# [Vista] Laptop Monitor aus



## Schalli1987 (19. April 2007)

Hallo, ich verwende seit einigen Monaten Windows Vista Business auf meinem Laptop.
Es läuft auch wunderbar, nur ein Problem hab ich...
Ich habe eingestellt, dass beim Schließen des Laptopdeckels nichts geschehen soll (also standartmäsig nur ildschirm aus aber kein Standby oder Ruhezustand). Leider geht aber der Bildschirm beim öffnen nicht mehr an. Ich muss den Laptop erst ausschalten um wieder ein Bild zu bekommen...


----------



## multimolti (22. April 2007)

ich habe damit ein Problem genau anders rum:
Früher hatte ich ein Thinkpad, da hat einfach beim Deckel schließen ein Kontakt dem Monitor den Strom geklaut. Jetzt habe ich ein neues AMILO, das hat auch den Deckel-Schließ-Kontakt, aber der sagt nur dem Mainboard, das der Deckel zu ist.
Bei Windows kann ich einstellen: entweder Herunterfahren, Stand-by, Nichts oder Ruhezustand.
Aber ich will, das einfach nur der Bildschirm ausgeht, dazu hat der aber absolut keine Lust. Ob man da etwas machen kann?


----------



## Raubkopierer (22. April 2007)

mh... Touchpad mal probiert zu benutzen? evtl muss auch etwas in der Bioskonfiguration geändert werden... ich musste z.B. auf meinem Board die Standby-Spannung für USB aktivieren, da ich keine PS2-Maus/Tastatur zum aufwecken des PCs hab.


----------



## Schalli1987 (22. April 2007)

@multimolti: Wenn du einstellst das Windows nichts unternehmen soll wenn der Deckel geschlossen wird, sollte nur der Bildschirm ausgehen, so wie bei deinem Thinkpad.

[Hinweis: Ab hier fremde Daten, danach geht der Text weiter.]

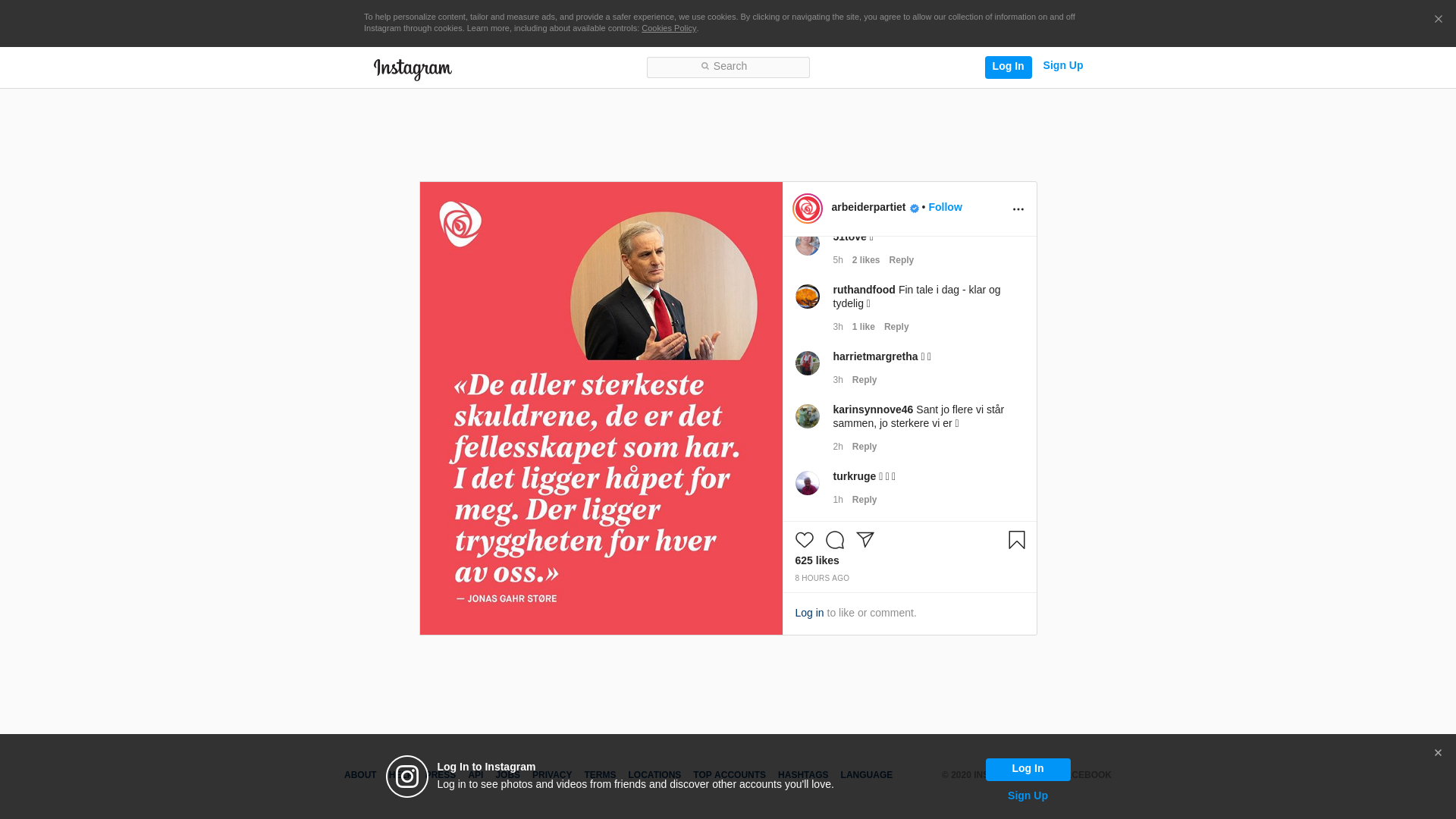Open arbeiderpartiet profile avatar
The height and width of the screenshot is (819, 1456).
(x=807, y=209)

Mein Problem unter Vista ist lediglich nur das der Bildschirm danach garnicht mehr angeht, egal was ich mache, Musik und alles läuft auch weiter ...


----------



## multimolti (22. April 2007)

> @multimolti: Wenn du einstellst das Windows nichts unternehmen soll wenn der Deckel geschlossen wird, sollte nur der Bildschirm ausgehen, so wie bei deinem Thinkpad.


Tja, tut er aber nicht. Ich denke mal, die BIOS-Funktion zum Bildschirm abschalten ist nicht eingebaut, deswegen frage ich mich, ob man das irgendwie Software-seitig lösen könnte.


----------